Link and his colleagues also found other intriguing changes in benenodin-1’s chemical behavior that were triggered by heat. Before heat exposure, the lasso peptide could be chopped up by an enzyme called benenodin-1 isopeptidase. But after heating changed the lasso peptide into its new configuration, it was no longer affected by the enzyme.
Link said this difference in how the enzyme functions under different temperatures might translate into changes in biological function, a phenomenon that could play a role in how climate change impacts microbial communities in the soil.
The Princeton team plans to explore whether the switching property of benenodin-1 might be use in practical applications, such as binding metal pollutants to help with environmental cleanup.
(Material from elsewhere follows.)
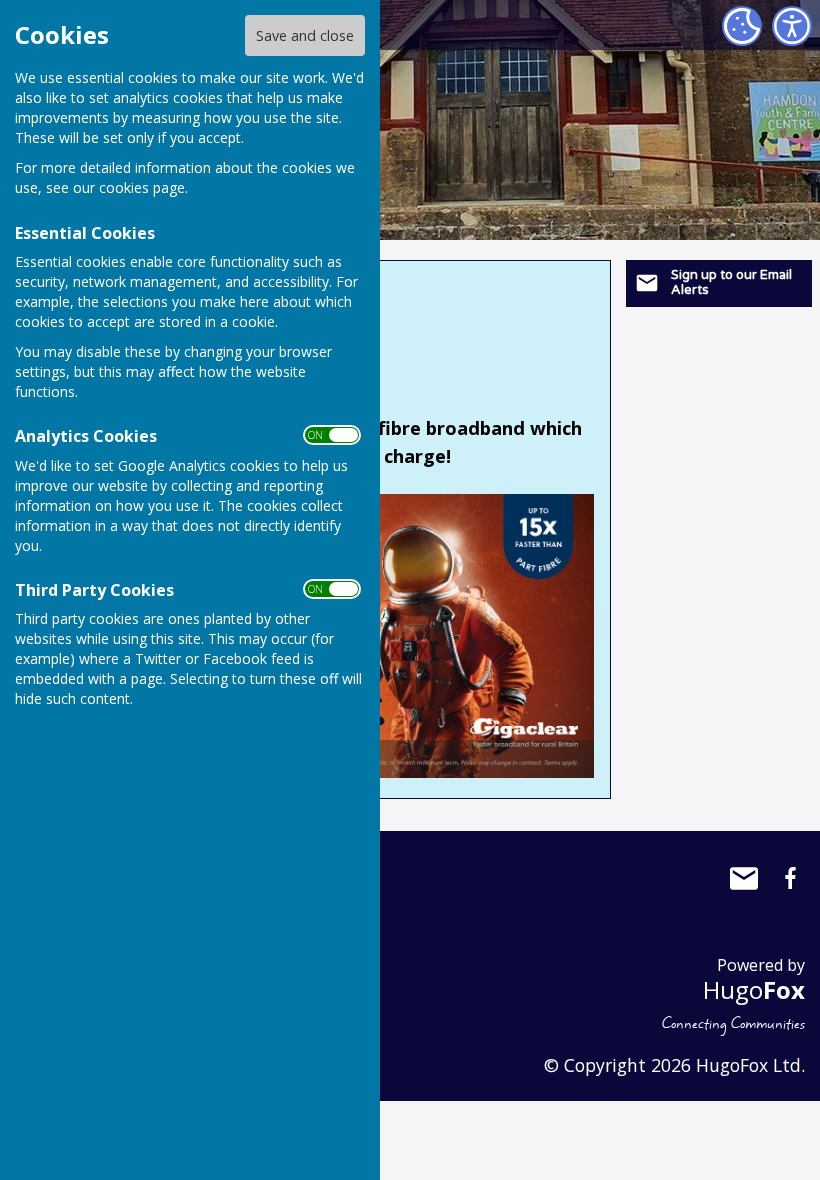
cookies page (142, 187)
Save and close (305, 35)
The peptide might also provide a natural source for the building blocks of nanostructures in which two molecular rings are physically looped together. Researchers are exploring whether these nanostructures could be used for building molecular electronic devices and sensors. For instance, they might be used as thermal sensors that would indicate when a package of thermally sensitive materials such as medicines has been exposed to heat.
“The discovery of this natural switching property in a lasso peptide opens many new avenues for research, from exploring the evolution of peptides and enzymes, to the use of natural products in nanotechnology,” Link said.
Other authors on the paper were Chuhan Zong, a doctoral student in chemistry, and recent undergraduate students Michelle Wu, Class of 2014, and Jason Qin, Class of 2016. The research was supported by the National Institutes of Health and senior thesis funds from the School of Engineering and Applied Science.